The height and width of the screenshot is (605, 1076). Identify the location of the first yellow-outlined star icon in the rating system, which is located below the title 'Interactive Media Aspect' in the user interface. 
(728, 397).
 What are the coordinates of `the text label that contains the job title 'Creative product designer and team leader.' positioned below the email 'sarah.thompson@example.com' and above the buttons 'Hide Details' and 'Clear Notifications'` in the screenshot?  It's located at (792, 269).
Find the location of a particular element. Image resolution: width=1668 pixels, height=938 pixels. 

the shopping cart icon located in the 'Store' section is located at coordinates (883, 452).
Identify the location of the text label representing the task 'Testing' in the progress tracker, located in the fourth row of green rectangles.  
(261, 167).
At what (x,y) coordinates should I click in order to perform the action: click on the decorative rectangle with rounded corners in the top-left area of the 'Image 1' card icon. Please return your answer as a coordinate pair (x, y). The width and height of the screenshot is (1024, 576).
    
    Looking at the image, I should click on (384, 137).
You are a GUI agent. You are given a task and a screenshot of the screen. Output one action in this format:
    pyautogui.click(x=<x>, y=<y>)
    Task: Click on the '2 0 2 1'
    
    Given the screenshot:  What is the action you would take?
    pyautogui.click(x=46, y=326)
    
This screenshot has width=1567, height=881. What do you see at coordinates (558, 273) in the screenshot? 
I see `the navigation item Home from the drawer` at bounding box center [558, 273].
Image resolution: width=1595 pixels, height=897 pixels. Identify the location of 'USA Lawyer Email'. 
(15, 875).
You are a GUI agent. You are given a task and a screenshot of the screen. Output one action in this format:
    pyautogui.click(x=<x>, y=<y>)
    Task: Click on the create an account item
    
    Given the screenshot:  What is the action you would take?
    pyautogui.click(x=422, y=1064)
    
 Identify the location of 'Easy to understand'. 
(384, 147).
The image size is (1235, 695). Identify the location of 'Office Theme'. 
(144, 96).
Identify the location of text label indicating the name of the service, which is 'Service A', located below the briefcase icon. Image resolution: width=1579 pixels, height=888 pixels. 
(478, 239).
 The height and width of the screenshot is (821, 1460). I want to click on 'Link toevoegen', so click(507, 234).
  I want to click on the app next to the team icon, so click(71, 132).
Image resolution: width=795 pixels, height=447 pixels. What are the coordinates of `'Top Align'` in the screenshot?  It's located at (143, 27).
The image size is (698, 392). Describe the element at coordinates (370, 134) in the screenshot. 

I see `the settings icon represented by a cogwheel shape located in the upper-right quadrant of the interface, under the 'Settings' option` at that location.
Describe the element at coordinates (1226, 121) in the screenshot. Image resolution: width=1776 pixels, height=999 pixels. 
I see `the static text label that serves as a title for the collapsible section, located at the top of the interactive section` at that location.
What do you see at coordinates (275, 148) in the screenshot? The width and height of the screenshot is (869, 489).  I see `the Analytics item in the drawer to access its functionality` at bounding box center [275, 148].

**Brief**
Print the lines of the material verbatim, starting at the line that contains "Describe the element at coordinates (1226, 121)" and continuing through the final line of the material.

**Solution to this problem**
Describe the element at coordinates (1226, 121) in the screenshot. Image resolution: width=1776 pixels, height=999 pixels. 
I see `the static text label that serves as a title for the collapsible section, located at the top of the interactive section` at that location.
What do you see at coordinates (275, 148) in the screenshot? The width and height of the screenshot is (869, 489).  I see `the Analytics item in the drawer to access its functionality` at bounding box center [275, 148].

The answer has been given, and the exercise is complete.